Parking was a problem, but I found a spot up the block from my home. A huge pump was brought in and set up out in the street at the northwest corner of my house to try to get the water pumped back over the dike.
Pump brought in by the city – the St. Marys is visible yet at the top of the dike-the sandbags piled in the middle are holding down a manhole cover where the river was backing up onto the street
Let me digress for just a moment. In July 2003 when we flooded, the city had brought in dump truck loads of sandbags to use, and we got those put in place. But the water was still getting through and running down into my basement. I am the lowest point on the block, so naturally the water came down to my one, little old corner to build up. And since the yard was a total disaster anyways, we dug a trench from three houses up down to the corner of my house.

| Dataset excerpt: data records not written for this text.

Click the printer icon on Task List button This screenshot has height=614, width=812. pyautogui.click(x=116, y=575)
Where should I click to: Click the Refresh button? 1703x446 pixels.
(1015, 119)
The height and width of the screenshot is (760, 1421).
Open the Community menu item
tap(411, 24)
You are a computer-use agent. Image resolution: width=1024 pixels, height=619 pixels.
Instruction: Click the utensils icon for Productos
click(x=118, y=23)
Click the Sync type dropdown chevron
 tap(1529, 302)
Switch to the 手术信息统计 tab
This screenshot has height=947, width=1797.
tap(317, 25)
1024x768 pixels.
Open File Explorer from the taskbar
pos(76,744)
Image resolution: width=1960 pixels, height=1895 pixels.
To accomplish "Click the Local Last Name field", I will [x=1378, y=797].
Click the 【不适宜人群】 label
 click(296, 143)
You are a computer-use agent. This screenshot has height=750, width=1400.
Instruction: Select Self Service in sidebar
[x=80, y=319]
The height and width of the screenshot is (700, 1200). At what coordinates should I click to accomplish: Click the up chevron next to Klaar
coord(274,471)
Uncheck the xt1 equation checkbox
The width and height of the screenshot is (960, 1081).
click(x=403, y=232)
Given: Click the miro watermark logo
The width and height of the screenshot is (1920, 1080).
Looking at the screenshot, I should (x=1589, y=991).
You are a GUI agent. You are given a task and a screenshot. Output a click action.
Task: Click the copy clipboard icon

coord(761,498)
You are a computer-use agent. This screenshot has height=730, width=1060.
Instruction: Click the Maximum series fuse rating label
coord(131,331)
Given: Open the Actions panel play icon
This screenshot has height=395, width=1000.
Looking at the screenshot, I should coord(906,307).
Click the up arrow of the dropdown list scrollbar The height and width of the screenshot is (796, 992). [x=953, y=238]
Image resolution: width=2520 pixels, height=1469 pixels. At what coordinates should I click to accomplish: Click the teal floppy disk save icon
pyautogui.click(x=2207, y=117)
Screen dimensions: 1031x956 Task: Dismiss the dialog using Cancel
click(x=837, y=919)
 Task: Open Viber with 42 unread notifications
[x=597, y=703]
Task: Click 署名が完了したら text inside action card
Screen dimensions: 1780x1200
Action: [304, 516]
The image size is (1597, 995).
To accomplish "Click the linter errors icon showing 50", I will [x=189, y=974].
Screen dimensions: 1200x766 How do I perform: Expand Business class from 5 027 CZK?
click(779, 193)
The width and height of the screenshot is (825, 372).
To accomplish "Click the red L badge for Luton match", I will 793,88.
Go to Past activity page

My neighbors, who own the rental property next door, and I went together and rented a four-inch pump to decorate the corner of my yard. I had never run a pump before, so that meant I needed to learn the ins and outs of how to run the thing – not that it takes a rocket scientist to figure it out.
We put down plywood to support the weight of the pump. During the day while I was at work, one of the owners of the rental house watched the pump. When I got home, I grabbed a couple of hours of rest, and then went out at about 7:00 p.m. to spend the night on the porch swing. It was July, so at least it was warm.
I took out a couple of pillows and a light blanket and slept in the porch swing for three nights straight. I would doze – kind of hard to sleep really comfortably in a porch swing with a loud pump running close to you. I would get up every two hours to fill the pump with gas. My worst fear was that I would be so tired, I wouldn’t wake up and then the pump would run out of gas.
To further complicate things, my youngest son and I had just refinished the narrow strip of yard running along side my house the summer before. We had laid landscaping fabric down and lined the length with landscape timbers. We then put down lots of pretty red mulch to brighten it up. Let me tell you, pretty red mulch does a number on a pump. But good old ingenuity set in, and I brought out one of my spaghetti strainers, and we secured it to the end of the hose.
The first time I shut the pump off to put gas in, I forgot how I had been instructed to turn it back on. Dang – where was that rocket scientist manual when I needed it. I about panicked when I thought I couldn’t get the thing started. After talking to myself a minute or two and fiddling with every switch on the thing, I remembered how to turn it back on. And at 2:00 a.m. with not a soul around, I could laugh out loud at my stupidity. And, I could laugh with relief. I didn’t forget again how to turn it back on.
So back to this ginormous pump sitting in the street by my house rattling and humming right now. It is huge. Wednesday night as it tried mightily to begin throwing the water back out into the river, I could feel the vibrations. All I could think about was my basement wall which had a large crack in it and had sprung a leak Wednesday night. One of my neighbors who had been helping me told me to just plug it with my finger like the little Dutch boy. Uh huh, right.
So tonight as the pump growls for the third night in a row, I have been keeping the city workers supplied with coffee and snacks. It is the least I can do for those who have put in long, tiring hours to protect us and help us save our homes. It is cold out, and I thought about sitting out on the swing for a while, not that it would do me any good. But it is also hard to relax. The workers don’t complain, and they don’t even ask me why I don’t want a wall along the river. And for that, I am thankful.
How do I explain the love I have for my little area and for the St. Marys and Thieme Drive? How can I make anyone understand when they see these pictures and wonder why on earth I wouldn’t want a wall to protect me and my neighbors? I can only ask that you sit on my front porch on a warm summer’s day with a breeze blowing softly and the trees green with life and the twitters and chatter of the wildlife along the river bank and the sun shining down and the river peacefully flowing through the city – then tell me you don’t understand.